CNN becomes the third major media outlet in the past week to rush out a “scoop” before checking its information thoroughly. And as it was with ABC’s Brian Ross on Michael Flynn and Bloomberg on Deutsche Bank, the immediate impact of these false reports was to create suspicion about Trump and his motives without any evidence. Perhaps media outlets should slow down and exercise the benefits of the “layers of fact-checkers and editors” about which we’ve been told ad infinitum. At the very least, let’s get an explanation as to how that failed in this case and Bloomberg’s (ABC has at least responded in regard to Ross’s false report).

In the meantime, their consumers can’t help but draw the conclusion from the past week that the national media seems extremely invested in anti-Trump memes, and don’t take a lot of care in presenting them. They may not like the term “fake news,” but they’re not doing a very good job convincing their consumers that it’s a myth.
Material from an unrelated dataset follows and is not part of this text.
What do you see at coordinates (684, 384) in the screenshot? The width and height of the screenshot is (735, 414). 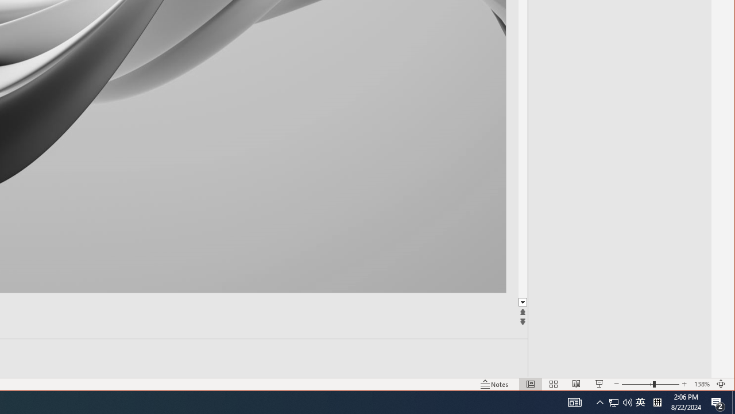 I see `'Zoom In'` at bounding box center [684, 384].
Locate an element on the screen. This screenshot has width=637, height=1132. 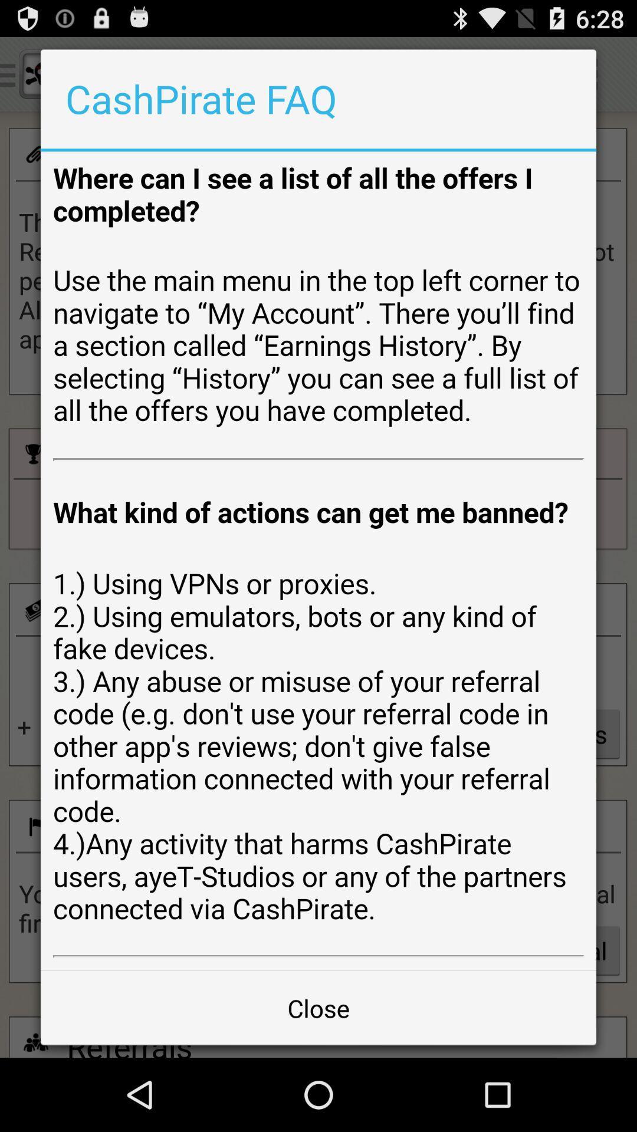
adventisment page is located at coordinates (318, 560).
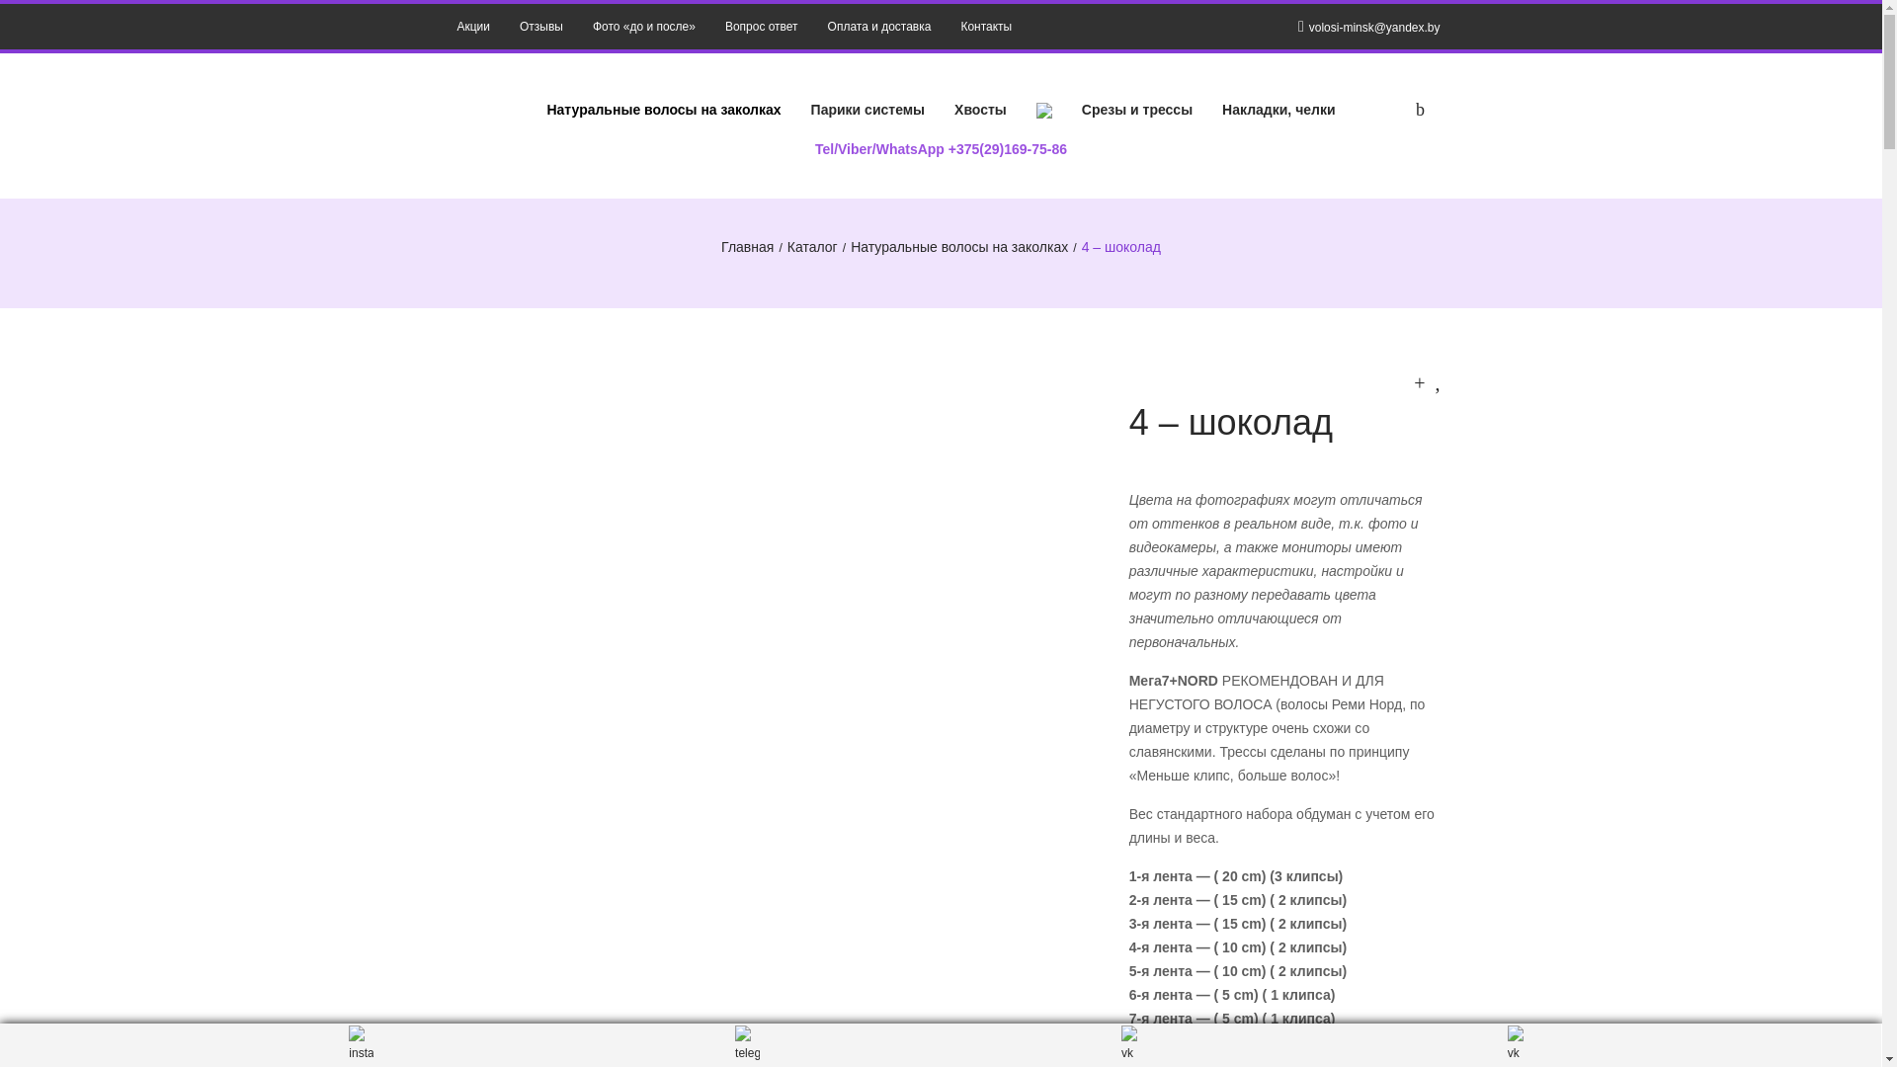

Update: CBS News ran with their own story about the e-mail being dated September 4th in an article originally posted three minutes before the Post’s debunking. More than two hours later, they finally published the climbdown:

Editor’s note: An earlier version of this story incorrectly stated the email was dated Sept. 4, 2016, instead of Sept. 14, 2016. The information was erroneously confirmed by a source, who subsequently sent the actual email to CBS News confirming the Sept. 14 date. The report has been updated to reflect the correct date, and the email is included in this update.

Layers — I say, layers — of fact-checkers and editors went into this reporting.

Oh, and by the way … as of at least 3:27 pm ET, CNN still has not corrected its “scoop.”

Update: At 3:45, nearly five hours after first posting the story (and featuring it on air), CNN finally corrected their “scoop”:

Correction: This story has been corrected to say the date of the email was September 14, 2016, not September 4, 2016. The story also changed the headline and removed a tweet from Donald Trump Jr., who posted a message about WikiLeaks on September 4, 2016.

In other words, there wasn’t a story here at all.